In the mid 1960s, residents of San Francisco and surrounding counties were terrified of a vicious killer who taunted police with coded messages. The killer called himself the Zodiac and sent most of his letters to San Francisco newspapers, occasionally dividing up one long ciphered message between three papers. Allegedly, the ciphers perplexed law enforcement and intelligence agencies, though amateur cryptanalysts managed to crack most of them. There are a few messages that have never been solved, some supposedly a clue to the killer's identity.

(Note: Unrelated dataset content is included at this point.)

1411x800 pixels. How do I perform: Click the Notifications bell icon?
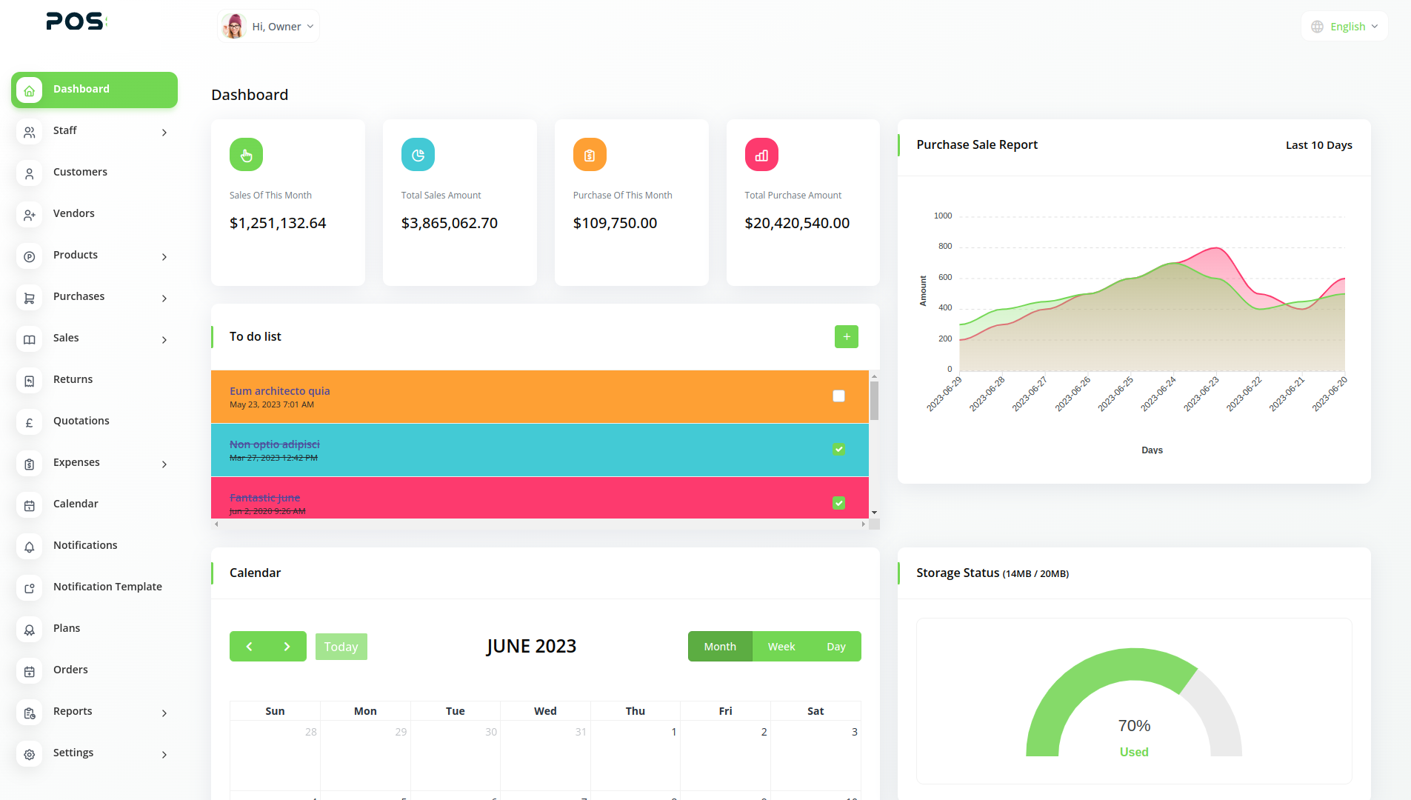pyautogui.click(x=30, y=547)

Richard Feynman, physicist and pioneer in the field of nanotechnology, received three encoded messages from a scientist at Los Alamos and shared them with his graduate students when he couldn't decipher them himself. Currently, they are posted on a puzzle site. Cryptanalysts have only managed to decipher the first message, which turned out to be the opening lines of Chaucer's "Canterbury Tales" written in Middle English.
In 1990, Jim Sanborn created a sculpture called Kryptos for the CIA headquarters in Langley, Va. Kryptos contains four enciphered messages, but cryptanalysts have solved only three. The final message has very few characters (either 97 or 98, depending on whether one character truly belongs to the fourth message), making it very difficult to analyze. Several people and organizations have boasted about solving the other three messages, including the CIA and the NSA.

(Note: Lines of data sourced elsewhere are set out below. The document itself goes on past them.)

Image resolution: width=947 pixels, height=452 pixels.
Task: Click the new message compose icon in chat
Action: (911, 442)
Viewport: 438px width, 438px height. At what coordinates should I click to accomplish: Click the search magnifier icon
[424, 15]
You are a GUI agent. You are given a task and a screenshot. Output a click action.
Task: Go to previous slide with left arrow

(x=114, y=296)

While these messages along with many others are unsolved today, there's no reason to believe they will remain unsolved forever. For more than 100 years, a ciphered message written by Edgar Allen Poe went unsolved, puzzling professional and amateur cryptanalysts. But in 2000, a man named Gil Broza cracked the cipher. He found that the cipher used multiple homophonic substitutions -- Poe had used 14 ciphers to represent the letter "e" -- as well as several mistakes. Broza's work proves that just because a code hasn't been solved doesn't mean it's not solvable [source: Elonka.com].

You're the Cryptanalyst

The following message is enciphered text using a method similar to one discussed in this article. There are clues in the article that can help you solve the cipher. It might take you a while to find a method that works, but with a little patience you'll figure it out. Good luck!
KWKWKKRWRKKKKKWRSRWWO
SWWSWORSSRWOROSROKSKWK
OKOKWSOWRSSORWRKWOWKR
KSRKRWKWRWSWRROWRSOKS
KSRSWRKKOOWOOOKSOKKRS
RWRWSWROSKKWRWKKSWKSS
RWOORWRWWSWSSKWSWOWRK
SWSWKWKOKKORKROWSKRRK
WSWWWKWOOROWSKRKSKOWW

Highlight below with your mouse to see the answer:
You have deciphered a code based on the ADFGX cipher used by Germany in World War I. The key word was Discovery.